Mi piace molto questo brano di Luigi Santucci, uno dei più importanti scrittori cattolici del ‘900 e anche uno dei più originali. Ci aiuta a scoprire una chiave di lettura dei Vangeli credo non molto praticata dai cristiani, più abituati forse ad accostare il testo sacro secondo la prospettiva della sofferenza e del sacrificio o nell’ottica di una gioia solo promessa e propria della vita futura, magari nella rassegnata persuasione che “la felicità non è di questa terra”.

E invece è proprio la vita che gronda dai Vangeli ad allontanare ogni dubbio sul fatto che il cristiano ami legittimamente la felicità delle cose di questa terra e che il senso della festa sia un distintivo dei cristiani già in questo mondo, piuttosto che una nostalgia o solo una speranza per tempi a venire. Del resto, Gesù stesso fu accusato dai suoi contemporanei “benpensanti” di essere un gaudente: «È venuto il Figlio dell’uomo, che mangia e beve, e dicono: “Ecco un mangione e un beone, amico dei pubblicani e dei peccatori”» (Mt 11, 19). Ed è una festa non semplicemente interiore, dell’“anima”, ma una nuova vivacità dei sensi esteriori, della vista, dell’udito, del gusto, dell’olfatto, del tatto.

Proviamo a ripercorrere i testi citati da Santucci per cercare di capire di cosa sia fatto il senso cristiano della festa secondo il Vangelo.

Le nozze di Cana sono la straordinaria abbondanza del dono di Dio, espresso nel vino eccellente che Gesù ricava dall’acqua, per ridare vigore all’amore di due sposi e alla gioia dei loro amici (Gv 2,1-11): il senso cristiano della festa è il dono “esagerato” di sé per la gioia del prossimo.

L’unzione di Betania è il gesto “incosciente” di una donna che ha compreso quanto preziosa sia la vita minacciata del profeta di Nazaret e le sembra che anche i beni più inestimabili siano inadeguati per dirlo (Gv 12,1-8): il senso evangelico della festa è il senso della gratuità, che vince i calcoli meschini del dare e dell’avere.

La festa per il “figlio prodigo” tornato alla casa del padre è l’espressione del cuore di quest’ultimo che ha ritrovato vita alla vista di un figlio che sembrava perduto (Lc 15,11-32). Il senso cristiano della festa ha il sapore buono del perdono, della gioia per ciò che era come morto ed è ritornato alla vita: «così, vi dico, c’è gioia davanti agli angeli di Dio per un solo peccatore che si converte» (Lc 15,10).

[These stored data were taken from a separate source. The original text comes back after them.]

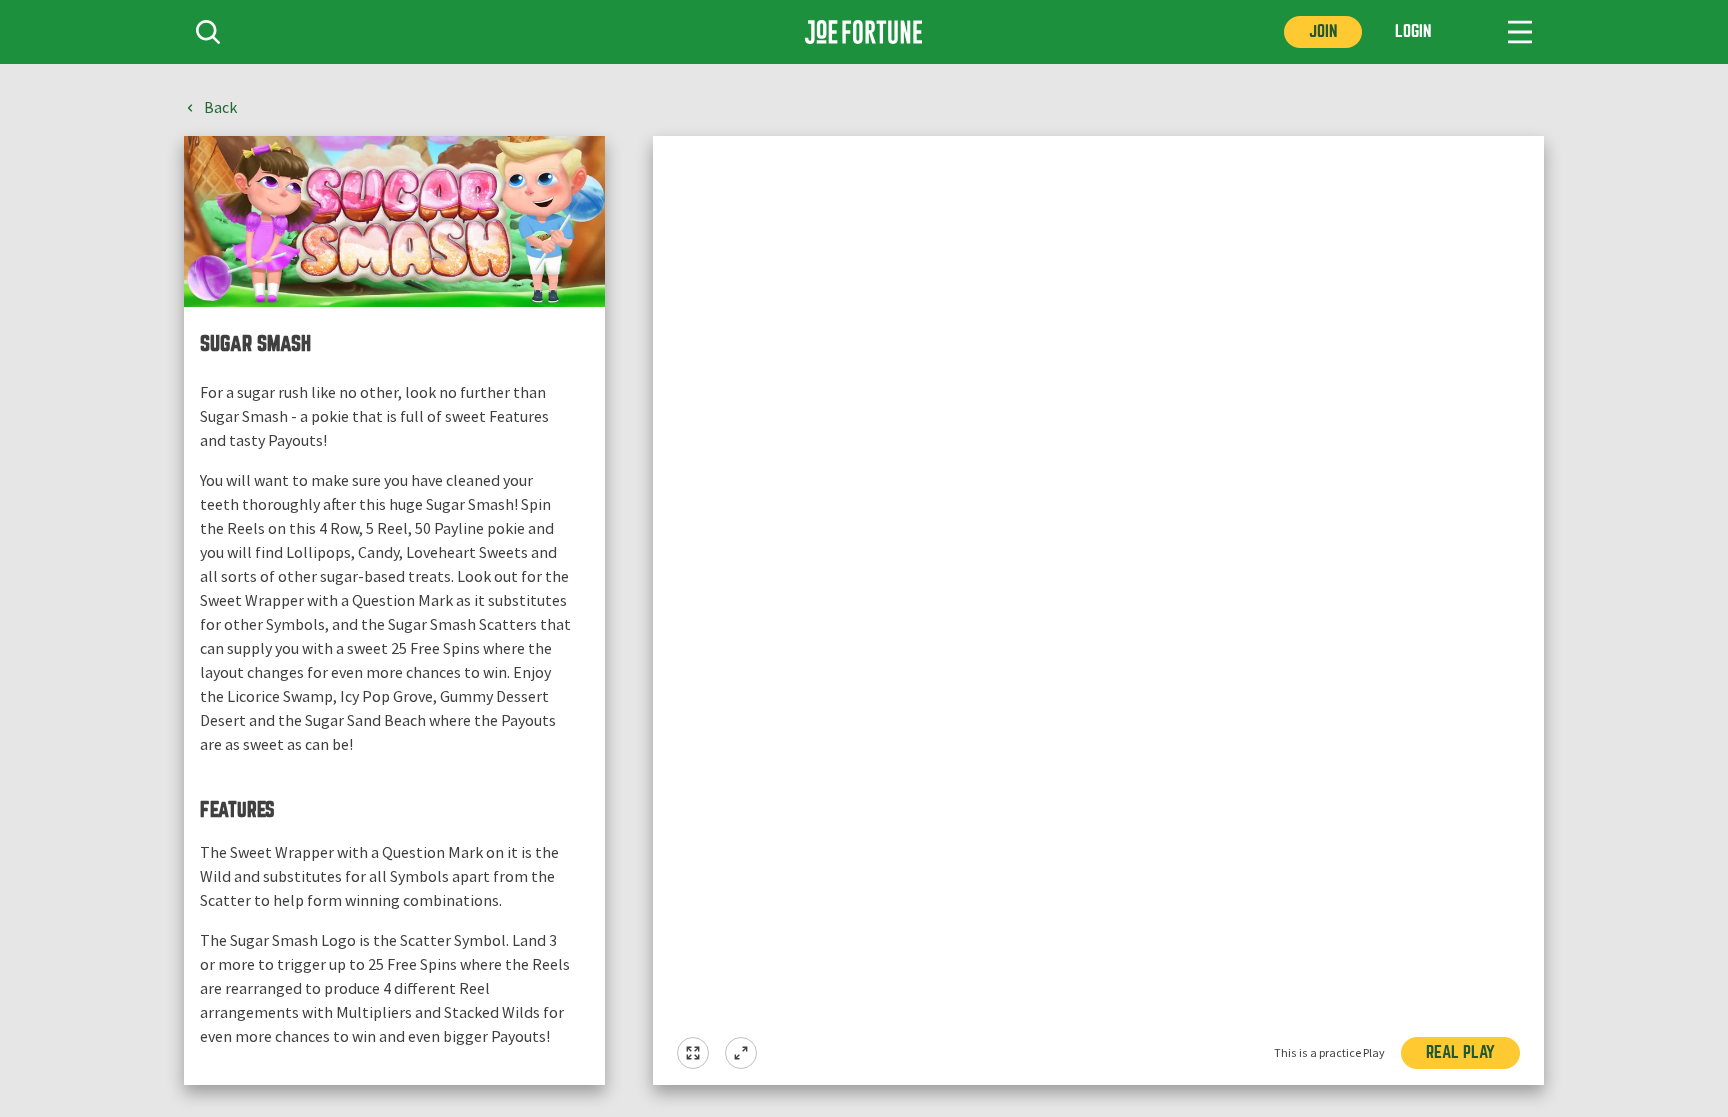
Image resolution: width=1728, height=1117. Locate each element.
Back (220, 108)
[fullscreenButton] (693, 1053)
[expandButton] (741, 1053)
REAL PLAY (1460, 1052)
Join (1323, 31)
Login (1413, 31)
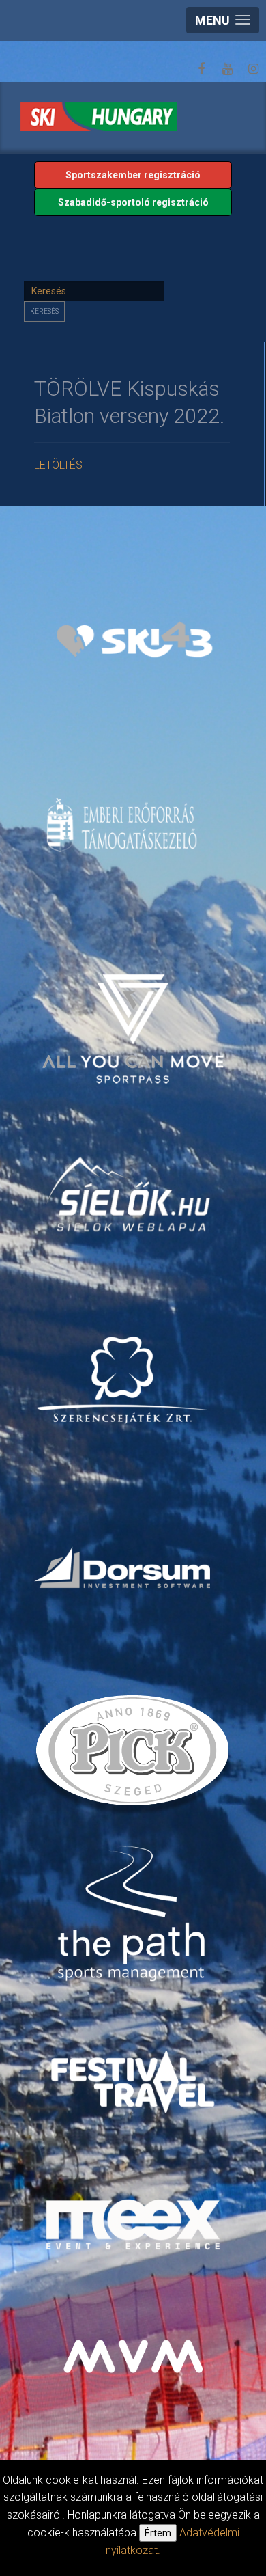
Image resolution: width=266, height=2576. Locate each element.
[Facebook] (201, 69)
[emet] (123, 825)
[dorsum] (123, 1567)
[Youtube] (227, 69)
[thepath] (134, 1914)
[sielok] (129, 1193)
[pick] (134, 1755)
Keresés (44, 311)
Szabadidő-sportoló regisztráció (133, 202)
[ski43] (134, 639)
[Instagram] (253, 69)
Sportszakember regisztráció (133, 174)
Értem (158, 2532)
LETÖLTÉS (58, 464)
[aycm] (134, 1011)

La pesca miracolosa di Pietro è lo stupore per la sorprendente efficacia di una parola, quella di Gesù, che ha il potere di rendere feconda una vita perché è capace di cambiare i cuori (Lc 5, 1-11): il senso cristiano della festa è la certezza di una parola creatrice di Dio che chiama la nostra esistenza a portare molto frutto. 

I gigli dei campi, infine, testimoniano l’amorevole cura del Padre per tutto ciò che è uscito dalla sua mano e invitano i figli del Regno a vivere nella pace confidando nella provvidente sollecitudine di Dio (Mt 6,25-34). Il senso evangelico della festa è perciò la pace dei figli di Dio che vince ogni affanno e affronta la fatica di ogni giorno cercando in ogni cosa la sua giustizia.  Perché la fede non è una cosa “della domenica” o “della festa” ma ha il sapore della polvere che si calpesta nel quotidiano, e del sale che lo rende sapido.